IVF started in the 1980s with poor results that improved quickly to reach a plateau of around 27%–30% live births per initiated cycle in the United States and 21% in Europe due to embryo-transfer legislation. 30
In a study published by Boeckxstaens et al., the cumulative pregnancy rate reached a nonstatistical significant difference of 52% in an IVF group and 59.5% in a surgical tubotubal anastomosis group by laparotomy. 27 As with tubal anastomosis, pregnancy and live birth rates with IVF decline with age. 25
Tubotubal anastomosis can be considered as a curative surgery, offering a monthly natural chance of conception and the possibility to conceive more than once. Frequent injections and monitoring as well as ovarian hyperstimulation risk are avoided. Some researchers have cited poorer obstetrical outcomes (perinatal mortality, preterm births, low birth weights, congenital malformations, and cesarean deliveries) for IVF singletons compared to spontaneous conception.31–33 IVF also increases the risk of multiple pregnancies.

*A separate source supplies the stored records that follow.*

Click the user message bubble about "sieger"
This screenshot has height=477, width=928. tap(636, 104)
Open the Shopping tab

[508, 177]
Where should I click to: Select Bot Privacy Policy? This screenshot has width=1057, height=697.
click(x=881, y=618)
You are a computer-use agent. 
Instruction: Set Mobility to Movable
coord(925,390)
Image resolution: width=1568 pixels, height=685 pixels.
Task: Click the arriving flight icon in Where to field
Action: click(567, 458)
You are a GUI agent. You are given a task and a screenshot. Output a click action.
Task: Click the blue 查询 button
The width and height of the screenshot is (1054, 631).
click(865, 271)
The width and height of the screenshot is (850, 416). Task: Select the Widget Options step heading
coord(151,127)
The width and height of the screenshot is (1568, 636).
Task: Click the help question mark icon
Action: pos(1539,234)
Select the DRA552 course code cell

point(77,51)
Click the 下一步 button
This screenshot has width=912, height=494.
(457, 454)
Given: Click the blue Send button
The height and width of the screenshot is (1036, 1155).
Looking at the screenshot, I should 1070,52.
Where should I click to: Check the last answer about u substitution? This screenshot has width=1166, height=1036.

However, IVF offers the advantage of avoiding surgery, a high success rate per cycle, and a short time to conception.29,34
Despite the generous Belgian national health system, the cost issue is important. The total cost calculated by De Sutter et al. (2002) 35 reached 2,426€ ($2,875) per IVF cycle, compared to the one-time cost of 2,360€ ($2,800) for reversal surgery. In total, the cost per delivery for IVF (11,707€) [$13,890] is twice that of reversal surgery (6,015€) [$7130] 27 not even including the additional costs. 25
In 2012, an American Society of Reproductive Medicine Committee Opinion concluded that, for all age ranges, reversal surgery was more cost-effective than IVF. This is partially due to the higher cumulative pregnancy rate of tubotubal anastomosis, even if the pregnancy rate per cycle is higher with IVF.34,36
A Cochrane systematic review failed to assess whether IVF or tubal anastomosis was superior due to a lack of randomized controlled trials (RCTs). 4
Limitations
The current study was retrospective research, implying inherent limitations. The narrow sample size made statistical analysis less powerful. Finally, the surgeries were spread over 6 years with 9/23 patients who had surgery in the last year. The follow-up period was short, and further pregnancies might be reported later. Indeed, literature shows that the cumulative pregnancy rate increases with time, mostly during the 2 years following surgery.10,23,37
Conclusions
Bilateral tubotubal anastomosis is effective for women wanting to restore their fertility after tubal sterilization. Even if performed on a small cohort and in a secondary-care center, this surgery produced good results. This proves that it should be considered as an alternative to ART, given that the pregnancy and birth rates are encouraging and that the cost and burden of ART can be avoided. From the current authors' perspective, besides severe andrologic factors, tubal reversal should be encouraged prior to IVF for woman desiring pregnancy following tubal sterilization. RCTs comparing IVF with tubotubal anastomosis are needed to lead to a conclusion.
Footnotes
Author Disclosure Statement
The authors have no conflicts of interest to declare.